DOCUMENT PASSAGE
^^^^^^^^^^^^^^^^
Climate change has not only become a topic of common interest at the regional and multilateral levels, but is also a key challenge in the spectrum of non-traditional security challenges.

World leaders meeting at the UN General Assembly last month agreed that climate change is now a global problem. This focus is shown by the award of this year's Nobel Peace Prize to former US vice-president Al Gore and the Inter-Governmental Panel on Climate Change (IPCC) 'for their efforts to build up and disseminate greater knowledge about man-made climate change, and to lay the foundations for the measures that are needed to counteract such changes'.

In December, UN members will meet in Bali to consider the post-Kyoto Protocol framework. It is time for Asean to act, especially as global warming threatens coastal communities in our region.

The IPCC, comprising technical experts and set up by the World Meteorological Organisation and the UN Environment Programme, says the populations in the Mekong and Chao Phraya deltas are at greatest risk, while island communities are also threatened by rising sea levels. Also, deforestation threatens food-gathering hill tribes in mainland South-east Asia and has already led to conflicts in Kalimantan.
^^^^^^^^^^^^^^^^
[Click-target data]
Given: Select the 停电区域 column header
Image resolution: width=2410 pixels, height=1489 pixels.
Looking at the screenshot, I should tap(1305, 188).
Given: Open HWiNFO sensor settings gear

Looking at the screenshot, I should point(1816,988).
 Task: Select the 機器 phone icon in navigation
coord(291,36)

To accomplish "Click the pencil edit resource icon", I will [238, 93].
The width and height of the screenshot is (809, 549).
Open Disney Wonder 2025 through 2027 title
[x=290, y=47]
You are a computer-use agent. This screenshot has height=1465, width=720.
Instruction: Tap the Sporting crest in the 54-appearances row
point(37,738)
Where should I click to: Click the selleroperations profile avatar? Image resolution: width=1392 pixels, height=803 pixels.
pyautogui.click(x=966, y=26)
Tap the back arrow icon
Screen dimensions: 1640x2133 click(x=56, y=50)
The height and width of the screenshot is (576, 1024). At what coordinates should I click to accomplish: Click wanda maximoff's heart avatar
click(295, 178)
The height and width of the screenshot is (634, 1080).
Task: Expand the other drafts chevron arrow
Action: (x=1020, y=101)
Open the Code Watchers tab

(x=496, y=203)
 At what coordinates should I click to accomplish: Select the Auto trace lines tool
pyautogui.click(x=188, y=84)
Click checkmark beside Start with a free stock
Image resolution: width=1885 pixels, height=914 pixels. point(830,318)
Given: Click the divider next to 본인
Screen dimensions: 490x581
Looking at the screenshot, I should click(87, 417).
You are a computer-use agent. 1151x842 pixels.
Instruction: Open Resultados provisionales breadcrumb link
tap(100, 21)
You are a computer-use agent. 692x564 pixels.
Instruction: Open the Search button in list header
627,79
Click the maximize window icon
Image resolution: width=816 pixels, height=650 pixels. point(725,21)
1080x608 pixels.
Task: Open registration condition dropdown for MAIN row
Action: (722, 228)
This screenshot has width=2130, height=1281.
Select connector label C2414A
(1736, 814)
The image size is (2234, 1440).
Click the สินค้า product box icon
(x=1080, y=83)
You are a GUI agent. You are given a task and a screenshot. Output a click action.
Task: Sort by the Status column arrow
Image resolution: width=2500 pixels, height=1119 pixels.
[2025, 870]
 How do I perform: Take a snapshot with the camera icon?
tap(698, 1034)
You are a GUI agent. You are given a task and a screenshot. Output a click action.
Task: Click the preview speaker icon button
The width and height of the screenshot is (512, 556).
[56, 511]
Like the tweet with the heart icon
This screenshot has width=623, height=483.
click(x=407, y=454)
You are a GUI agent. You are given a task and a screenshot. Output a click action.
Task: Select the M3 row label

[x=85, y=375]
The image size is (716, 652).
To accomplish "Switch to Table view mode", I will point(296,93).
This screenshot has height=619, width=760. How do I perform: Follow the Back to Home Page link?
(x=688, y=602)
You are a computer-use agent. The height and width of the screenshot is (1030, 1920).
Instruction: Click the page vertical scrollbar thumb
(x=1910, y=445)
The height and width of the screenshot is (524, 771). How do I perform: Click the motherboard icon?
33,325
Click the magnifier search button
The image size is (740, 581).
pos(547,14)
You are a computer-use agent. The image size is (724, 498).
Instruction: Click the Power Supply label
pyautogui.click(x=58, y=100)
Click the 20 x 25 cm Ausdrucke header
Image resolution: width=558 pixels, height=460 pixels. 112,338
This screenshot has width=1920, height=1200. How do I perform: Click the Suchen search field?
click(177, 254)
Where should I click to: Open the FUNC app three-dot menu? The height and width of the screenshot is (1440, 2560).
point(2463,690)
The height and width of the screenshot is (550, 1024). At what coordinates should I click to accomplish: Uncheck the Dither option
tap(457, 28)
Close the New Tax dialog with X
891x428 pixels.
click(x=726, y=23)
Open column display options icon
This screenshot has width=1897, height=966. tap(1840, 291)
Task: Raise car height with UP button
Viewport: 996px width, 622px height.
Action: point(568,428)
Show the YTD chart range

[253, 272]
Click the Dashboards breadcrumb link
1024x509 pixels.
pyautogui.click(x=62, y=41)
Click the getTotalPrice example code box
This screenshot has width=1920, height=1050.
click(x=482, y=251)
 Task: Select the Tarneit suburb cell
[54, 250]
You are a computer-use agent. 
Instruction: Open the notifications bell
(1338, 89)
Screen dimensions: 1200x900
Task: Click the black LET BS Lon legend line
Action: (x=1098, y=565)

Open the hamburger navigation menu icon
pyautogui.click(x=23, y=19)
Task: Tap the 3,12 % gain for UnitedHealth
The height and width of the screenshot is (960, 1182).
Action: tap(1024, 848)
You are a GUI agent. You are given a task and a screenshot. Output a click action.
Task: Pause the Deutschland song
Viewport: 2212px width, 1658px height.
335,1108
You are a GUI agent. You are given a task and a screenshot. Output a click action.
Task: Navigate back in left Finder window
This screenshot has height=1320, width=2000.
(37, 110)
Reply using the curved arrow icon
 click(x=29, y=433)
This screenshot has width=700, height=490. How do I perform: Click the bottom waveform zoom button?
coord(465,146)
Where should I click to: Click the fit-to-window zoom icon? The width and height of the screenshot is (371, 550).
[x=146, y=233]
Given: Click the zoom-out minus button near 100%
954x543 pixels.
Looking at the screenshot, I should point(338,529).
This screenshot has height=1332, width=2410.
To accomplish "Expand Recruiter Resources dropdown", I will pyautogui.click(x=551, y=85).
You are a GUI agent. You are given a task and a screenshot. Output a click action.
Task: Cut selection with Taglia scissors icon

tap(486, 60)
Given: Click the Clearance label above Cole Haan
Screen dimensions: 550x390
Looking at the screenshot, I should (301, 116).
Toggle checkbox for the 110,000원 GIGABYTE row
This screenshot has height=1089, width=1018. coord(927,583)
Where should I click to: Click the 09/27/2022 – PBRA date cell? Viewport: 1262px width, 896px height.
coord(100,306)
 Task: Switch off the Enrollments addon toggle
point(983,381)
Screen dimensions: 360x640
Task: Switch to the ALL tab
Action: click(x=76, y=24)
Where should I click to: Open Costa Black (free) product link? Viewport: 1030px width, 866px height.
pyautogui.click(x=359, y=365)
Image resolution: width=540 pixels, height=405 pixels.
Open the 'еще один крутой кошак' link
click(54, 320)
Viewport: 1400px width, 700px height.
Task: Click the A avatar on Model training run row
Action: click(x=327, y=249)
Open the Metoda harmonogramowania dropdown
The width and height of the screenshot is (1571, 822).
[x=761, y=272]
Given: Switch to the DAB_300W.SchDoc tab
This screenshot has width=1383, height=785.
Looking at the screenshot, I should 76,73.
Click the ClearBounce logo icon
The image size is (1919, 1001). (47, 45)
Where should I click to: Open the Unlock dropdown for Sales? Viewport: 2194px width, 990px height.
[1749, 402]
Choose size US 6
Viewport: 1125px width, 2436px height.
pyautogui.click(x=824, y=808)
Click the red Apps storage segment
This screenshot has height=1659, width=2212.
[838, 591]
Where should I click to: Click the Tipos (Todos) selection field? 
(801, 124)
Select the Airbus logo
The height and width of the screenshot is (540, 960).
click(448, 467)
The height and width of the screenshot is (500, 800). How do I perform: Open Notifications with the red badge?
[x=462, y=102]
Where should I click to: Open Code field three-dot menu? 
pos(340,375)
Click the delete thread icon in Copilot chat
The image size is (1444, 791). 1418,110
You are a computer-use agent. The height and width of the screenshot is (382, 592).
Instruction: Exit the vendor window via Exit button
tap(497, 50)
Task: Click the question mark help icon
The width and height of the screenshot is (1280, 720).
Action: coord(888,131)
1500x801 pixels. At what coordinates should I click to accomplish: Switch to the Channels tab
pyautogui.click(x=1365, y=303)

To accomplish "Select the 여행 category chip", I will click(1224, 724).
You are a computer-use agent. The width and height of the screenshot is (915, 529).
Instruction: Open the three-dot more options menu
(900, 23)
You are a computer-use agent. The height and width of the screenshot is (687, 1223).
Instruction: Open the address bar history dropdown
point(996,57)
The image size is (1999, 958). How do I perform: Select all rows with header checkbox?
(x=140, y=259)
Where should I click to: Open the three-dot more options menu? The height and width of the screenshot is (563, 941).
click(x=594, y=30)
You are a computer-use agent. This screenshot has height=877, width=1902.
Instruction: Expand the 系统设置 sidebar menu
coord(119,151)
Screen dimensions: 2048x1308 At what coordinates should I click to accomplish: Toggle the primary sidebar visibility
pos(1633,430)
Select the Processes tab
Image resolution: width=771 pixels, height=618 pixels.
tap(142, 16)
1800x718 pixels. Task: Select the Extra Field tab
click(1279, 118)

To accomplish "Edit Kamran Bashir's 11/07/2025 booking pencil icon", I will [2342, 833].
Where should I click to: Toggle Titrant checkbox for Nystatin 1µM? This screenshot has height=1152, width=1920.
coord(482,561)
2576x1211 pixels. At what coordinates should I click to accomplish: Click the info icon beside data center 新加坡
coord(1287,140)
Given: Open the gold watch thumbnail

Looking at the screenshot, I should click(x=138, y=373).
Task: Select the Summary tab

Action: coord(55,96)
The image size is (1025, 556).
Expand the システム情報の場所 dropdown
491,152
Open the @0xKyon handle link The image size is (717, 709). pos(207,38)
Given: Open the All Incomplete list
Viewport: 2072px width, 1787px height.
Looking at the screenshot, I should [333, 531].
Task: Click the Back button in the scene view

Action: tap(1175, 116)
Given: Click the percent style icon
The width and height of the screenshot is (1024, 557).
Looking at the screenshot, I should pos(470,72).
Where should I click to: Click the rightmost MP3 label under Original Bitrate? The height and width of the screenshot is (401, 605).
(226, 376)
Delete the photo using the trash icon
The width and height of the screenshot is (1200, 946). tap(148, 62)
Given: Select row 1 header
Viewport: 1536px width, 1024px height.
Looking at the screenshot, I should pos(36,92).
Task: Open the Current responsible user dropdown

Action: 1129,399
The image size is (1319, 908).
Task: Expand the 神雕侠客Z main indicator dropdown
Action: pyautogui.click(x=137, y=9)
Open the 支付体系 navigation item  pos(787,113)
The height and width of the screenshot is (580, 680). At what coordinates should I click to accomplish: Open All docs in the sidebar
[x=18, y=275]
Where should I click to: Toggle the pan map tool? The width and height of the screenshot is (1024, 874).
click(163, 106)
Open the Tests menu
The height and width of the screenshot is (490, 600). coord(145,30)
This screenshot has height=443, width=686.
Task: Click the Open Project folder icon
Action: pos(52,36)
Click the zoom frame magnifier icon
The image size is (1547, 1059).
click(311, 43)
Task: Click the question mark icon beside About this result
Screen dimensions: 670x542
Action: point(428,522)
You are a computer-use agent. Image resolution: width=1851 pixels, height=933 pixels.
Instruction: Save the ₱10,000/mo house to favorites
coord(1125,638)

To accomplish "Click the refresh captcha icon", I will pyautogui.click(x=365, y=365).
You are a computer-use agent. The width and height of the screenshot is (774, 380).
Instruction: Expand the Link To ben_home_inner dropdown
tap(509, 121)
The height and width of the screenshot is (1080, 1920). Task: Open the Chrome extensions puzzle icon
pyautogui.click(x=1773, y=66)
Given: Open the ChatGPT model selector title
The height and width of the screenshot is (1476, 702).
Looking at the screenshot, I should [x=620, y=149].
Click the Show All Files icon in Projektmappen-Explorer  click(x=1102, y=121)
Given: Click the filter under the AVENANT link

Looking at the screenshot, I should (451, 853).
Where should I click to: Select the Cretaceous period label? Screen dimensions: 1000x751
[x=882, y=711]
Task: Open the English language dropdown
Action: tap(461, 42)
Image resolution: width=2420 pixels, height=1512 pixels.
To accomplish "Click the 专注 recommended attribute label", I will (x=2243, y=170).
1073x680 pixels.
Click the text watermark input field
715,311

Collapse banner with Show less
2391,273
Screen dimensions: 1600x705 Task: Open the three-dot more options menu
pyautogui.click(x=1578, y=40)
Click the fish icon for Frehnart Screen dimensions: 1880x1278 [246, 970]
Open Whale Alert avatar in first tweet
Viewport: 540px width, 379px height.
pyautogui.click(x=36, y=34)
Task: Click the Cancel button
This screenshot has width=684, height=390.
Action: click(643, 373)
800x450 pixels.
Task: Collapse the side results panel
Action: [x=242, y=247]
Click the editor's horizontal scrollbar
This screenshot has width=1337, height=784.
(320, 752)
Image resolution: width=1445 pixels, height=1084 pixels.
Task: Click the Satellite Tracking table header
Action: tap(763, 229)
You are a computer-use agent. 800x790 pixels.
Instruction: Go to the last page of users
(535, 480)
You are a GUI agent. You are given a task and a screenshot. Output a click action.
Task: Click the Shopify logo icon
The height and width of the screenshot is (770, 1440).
^^^^^^^^^^^^^^^^
PROBLEM 1
In the climate change passage, swap "Bali" for "Geneva" and write out the part that opens with the words containing "In December, UN" and closes with "conflicts in Kalimantan.".
PROBLEM 2
For each statement below, say whether it agrees with the climate change passage, and back each yes or no with the deciding words quoted from the passage.
(a) The Nobel Peace Prize went to Al Gore and the IPCC.
(b) UN members will meet in Bali in November.
(c) The IPCC was set up by the World Bank.

TASK SOLUTION 1
In December, UN members will meet in Geneva to consider the post-Kyoto Protocol framework. It is time for Asean to act, especially as global warming threatens coastal communities in our region.

The IPCC, comprising technical experts and set up by the World Meteorological Organisation and the UN Environment Programme, says the populations in the Mekong and Chao Phraya deltas are at greatest risk, while island communities are also threatened by rising sea levels. Also, deforestation threatens food-gathering hill tribes in mainland South-east Asia and has already led to conflicts in Kalimantan.

TASK SOLUTION 2
(a) Yes: "the award of this year's Nobel Peace Prize to former US vice-president Al Gore and the Inter-Governmental Panel on Climate Change (IPCC)"
(b) No: "In December, UN members will meet in Bali"
(c) No: "set up by the World Meteorological Organisation and the UN Environment Programme"